Lest this 'currency war' meme lead politicians to do anything inadvisable, let's be clear: It's a load of baloney

Even as the US Federal Reserve has moved toward raising interest rates, policy makers in other major economies—Europe, Japan and China—have been pushing rates down, sometimes into negative territory. Photo: Bloomberg Premium
Even as the US Federal Reserve has moved toward raising interest rates, policy makers in other major economies—Europe, Japan and China—have been pushing rates down, sometimes into negative territory. Photo: Bloomberg

Anyone paying attention to the financial media could easily get the impression that the world is hellbent on stealing the US economic recovery. Central banks from Frankfurt to Beijing, the story goes, are pushing down their currencies’ exchange rates against the dollar—and against one another—in a craven effort to make their exports cheaper.

Lest this “currency war" meme lead politicians to do anything inadvisable, let’s be clear: It’s a load of baloney.

True, there has been a lot of action lately in foreign-exchange markets. Even as the US Federal Reserve has moved toward raising interest rates, policy makers in other major economies—Europe, Japan and China—have been pushing rates down, sometimes into negative territory. This has led investors to seek better returns in dollars, causing the US currency’s trade-weighted value to rise more than 14% over the past eight months and squeezing US exporters such as Caterpillar and Procter and Gamble.

Central banks’ policies affect currencies, but this isn’t necessarily warfare. Much depends on the motives. Unfair manipulation involves resisting upward market pressure on the currency, as China did throughout much of the early 2000s: The aim of the policy, you could say, is to keep the foreign-exchange market out of equilibrium. Easing monetary policy to stimulate a flagging economy is quite different —even if it gives exports a boost as a byproduct.

The euro area, Japan and China all have ample justification for monetary stimulus. If anything, the European Central Bank waited far too long to deploy quantitative easing to fight the region’s economic malaise. Japan is struggling to emerge from its third recession in four years. China is trying to manage slowing growth and deflationary pressures.

There’s even less reason to suspect trade-related motives in other emerging markets, where currencies have been plunging, too.
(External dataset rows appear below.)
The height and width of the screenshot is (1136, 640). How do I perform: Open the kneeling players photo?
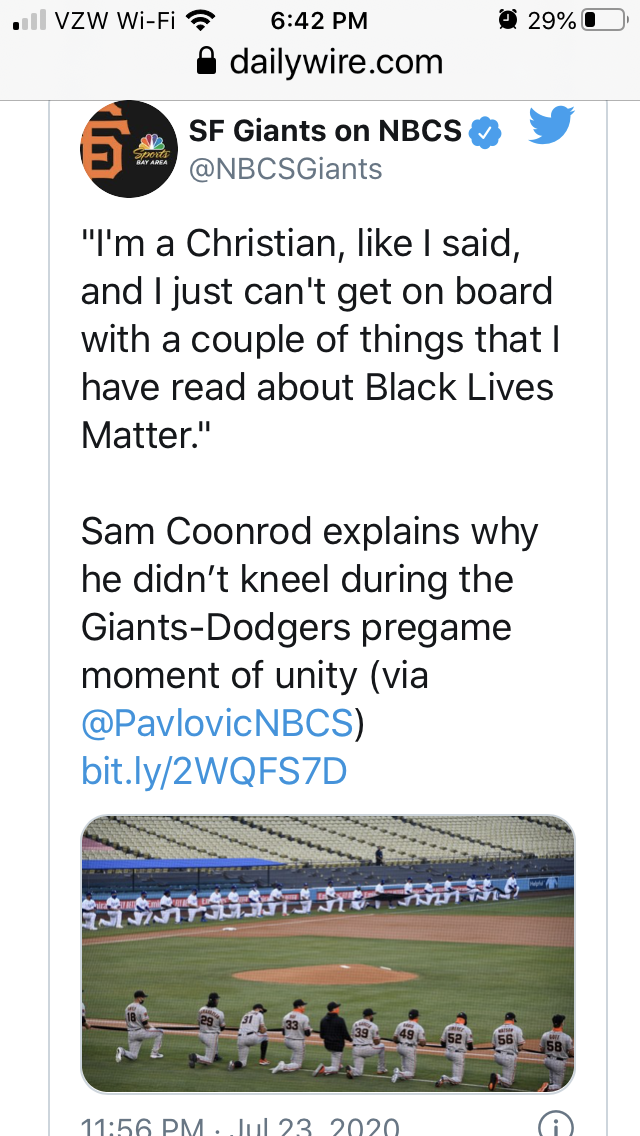click(328, 954)
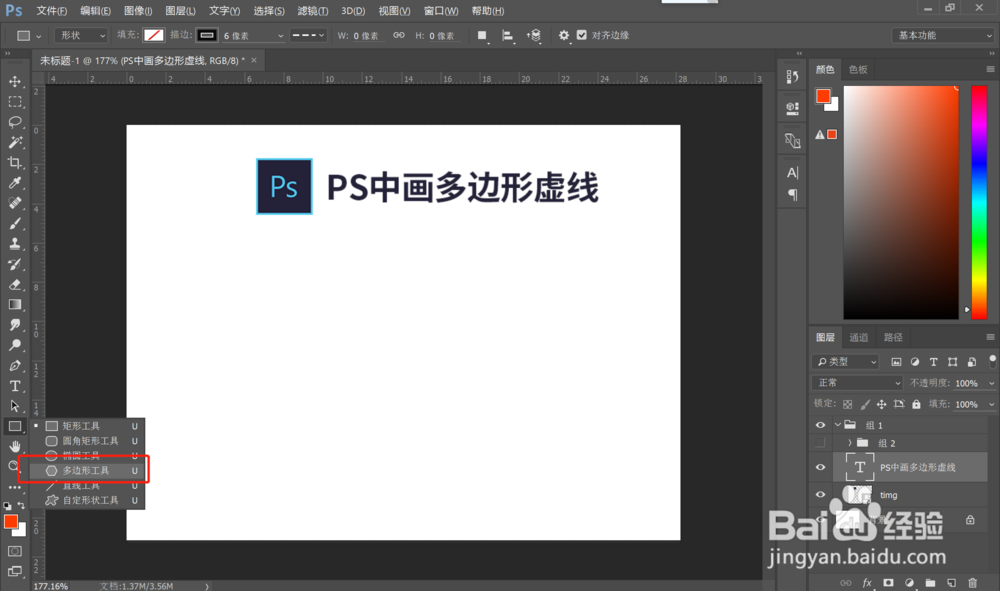This screenshot has width=1000, height=591.
Task: Click the 滤镜 menu item
Action: (x=312, y=11)
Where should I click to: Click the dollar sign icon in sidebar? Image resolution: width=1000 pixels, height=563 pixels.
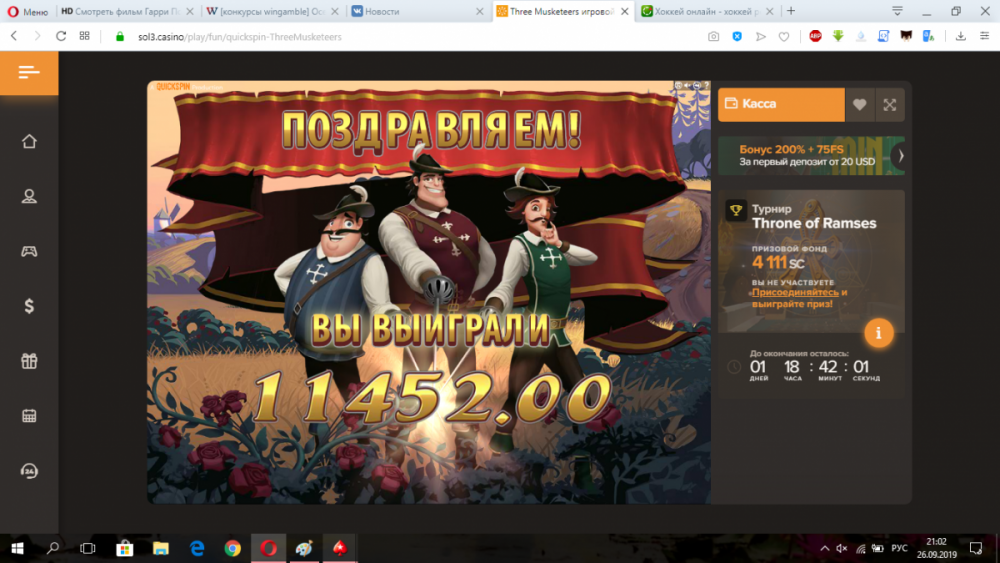pyautogui.click(x=29, y=306)
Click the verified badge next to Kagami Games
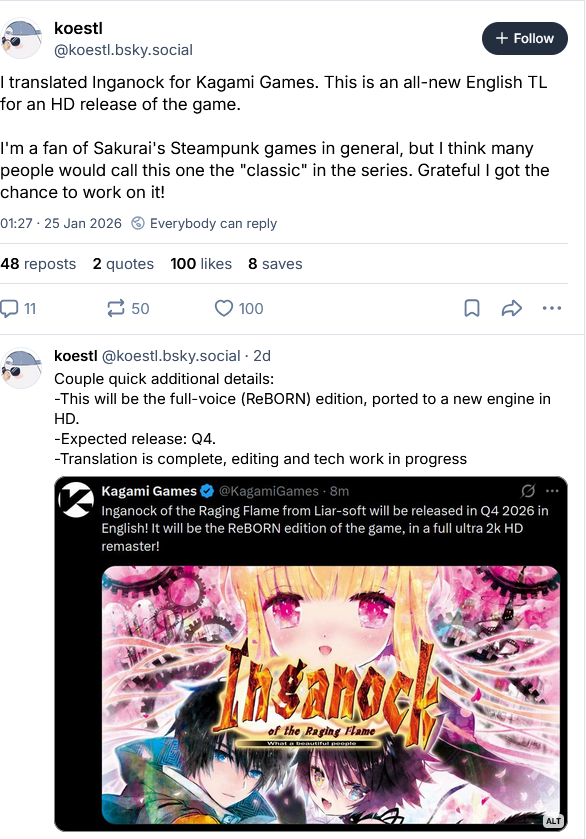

Central banks in Russia, Brazil and elsewhere have actually been struggling to stem sharp declines in exchange rates, brought on by a combination of Western sanctions (in Russia’s case), falling oil prices and investor concerns about companies’ ability to pay their debts.

One way to check for unfair manipulation of exchange rates is to look at foreign reserves. Typically, manipulators buy foreign currency to keep their exchange rates artificially low, so their reserves grow. Since the dollar started rising in mid-2014, reserves in the euro area, Japan, China and most significant emerging markets have stayed flat or even declined.
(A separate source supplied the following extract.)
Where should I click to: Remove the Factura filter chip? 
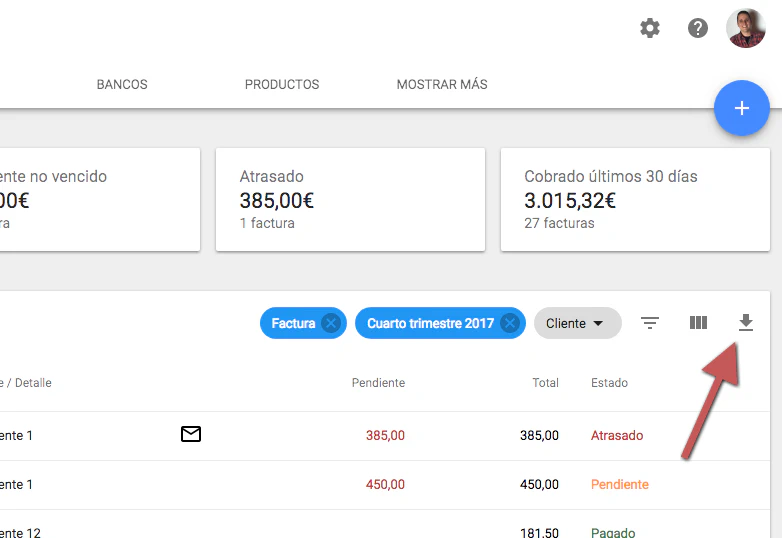pyautogui.click(x=332, y=324)
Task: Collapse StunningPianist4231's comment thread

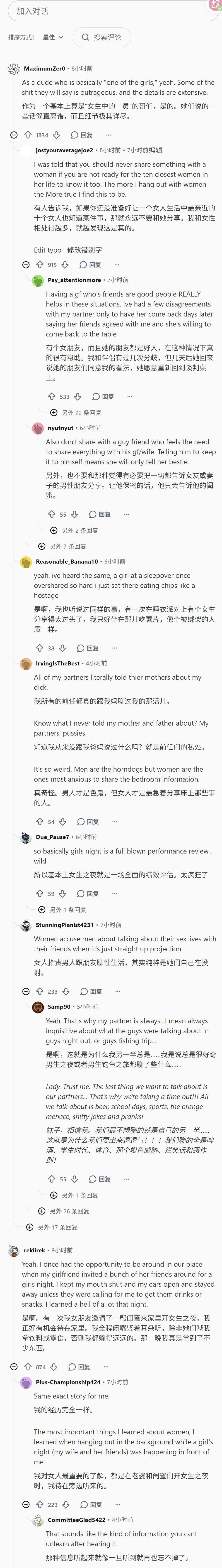Action: (26, 991)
Japan, China and the main emerging-market economies aren’t engaged in currency warfare. Currencies are shifting because economies are diverging. And the bogus rhetoric of economic conflict is dangerous as well as wrong: If it leads governments to restrict trade, everybody will lose.

What’s actually needed is closer cooperation on economic policy. That would lift some of the burden of adjustment from monetary policy and exchange rates, which have been asked to do too much. Governments repeatedly pledge to coordinate their policies more effectively—they trot this out at every Group of 20 summit—but never get around to it. That’s a pity. But following through on the currency-war nonsense would be an even worse mistake.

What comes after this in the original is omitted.